Red Cross cooling shelter offers assistance to residents without power
By Megan Exline
Commoner Journal Staff Writer
McARTHUR – Local officials set up a cooling center at Vinton County Middle School for county residents dealing with the aftermath of Friday’s storm.
The storm knocked out power not just to more than 5,000 Vinton County residents, but also to millions of people across the Eastern United States. The width path of the storm’s damage resulted in long delays getting power restored.
With heat advisories issued every day since Friday, and no electricity to power fans or air conditioners, residents were left little options for cooling off.
Southeastern Ohio Red Cross, with the assistance of county officials, stepped in to offer a cool place for residents to relax.
Red Cross Frontline Supervisor Cheryl Cox said that it opened Saturday as a daytime cooling shelter. The shelter was open all night Sunday, but only one resident used it at that time. Since then, the shelter has been open from 11 a.m. to 8 p.m. daily.
The center offers snacks, games for children, meals, showers and a place charge cellphones. People in the community have helped donate food and water. The St. Francis Center donated buns, rolls, pies and cakes. Sojourners donated activity bags for children to keep them entertained during the power outage. The Department of Human Services donated 140 cases of water, and the Chillicothe Walmart also donated several cases of water.

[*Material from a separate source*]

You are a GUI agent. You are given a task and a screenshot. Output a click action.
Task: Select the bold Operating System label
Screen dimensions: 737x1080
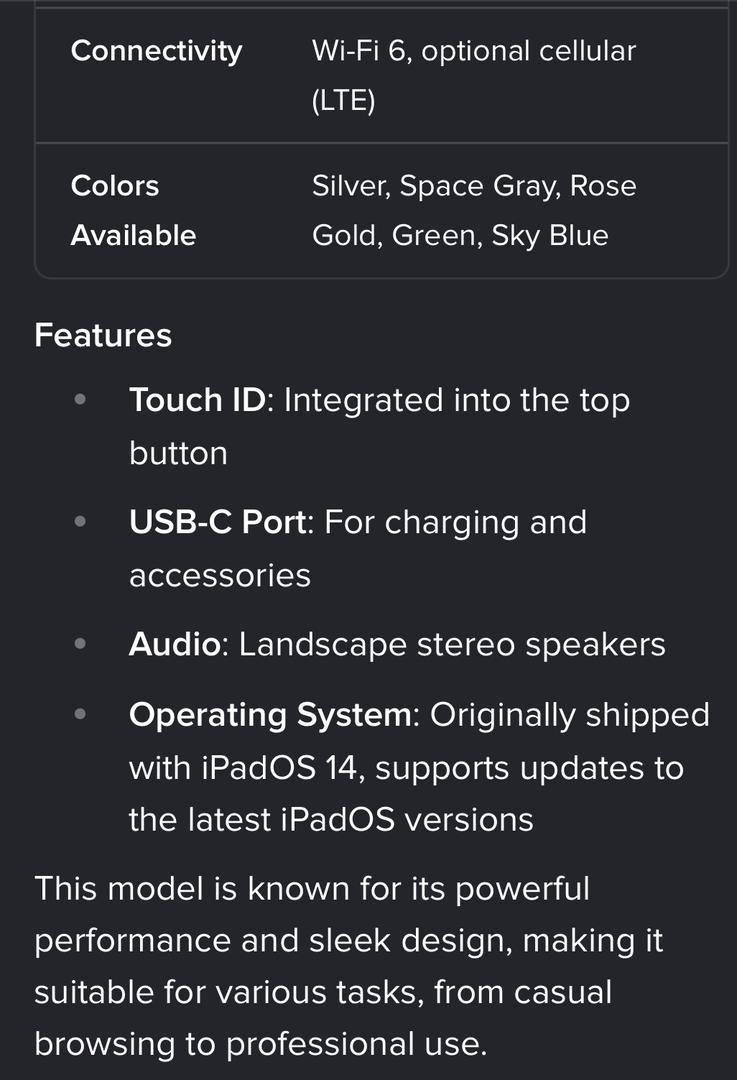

Cox said nearly 70 residents used the cooling center on Sunday, and estimated almost twice that many as of 5 p.m. Monday. Red Cross provided Donatos Pizza for lunch and Kentucky Fried Chicken for dinner Tuesday, and Cox said more than 400 clients had been at the shelter by 3 p.m.
Electricity was restored in some parts of McArthur Tuesday, but remains out across much of the county.
With all of the aid made available to the public, Cox said temptations to take more than necessary might arise.
“The community needs to remember it is not only just them that are suffering, it’s the entire county,” Cox said. “Wee need to keep a limit on what we can provide.”
Peggy Pruitt, director of Emergency Services for the Southeastern Ohio Red Cross, said the cooling shelter will be open again Wednesday, but they are waiting to hear back from the power companies and the Vinton County Sheriff to determine if it will remain open after that.
Pruitt said the Red Cross has assessed the damage in Vinton County and identified houses that are destroyed or have major damage. Pruitt said the people who live in them will qualify for aid from the Red Cross.
“Now, because this is a national disaster, a statewide, national declared disaster, what happens is the emergency managers of each county have to determine the needs of their county based on damage, and then they request to the state,” Pruitt said.
After all of the assessments are in, Pruitt said information on what FEMA will be providing will become public. People will then go to sites set up and apply for aid based on the damages done.
“So, the amazing thing about disasters is that they happen in a moment and recovery can go on for months, so there may be no quick answers,” Pruitt said.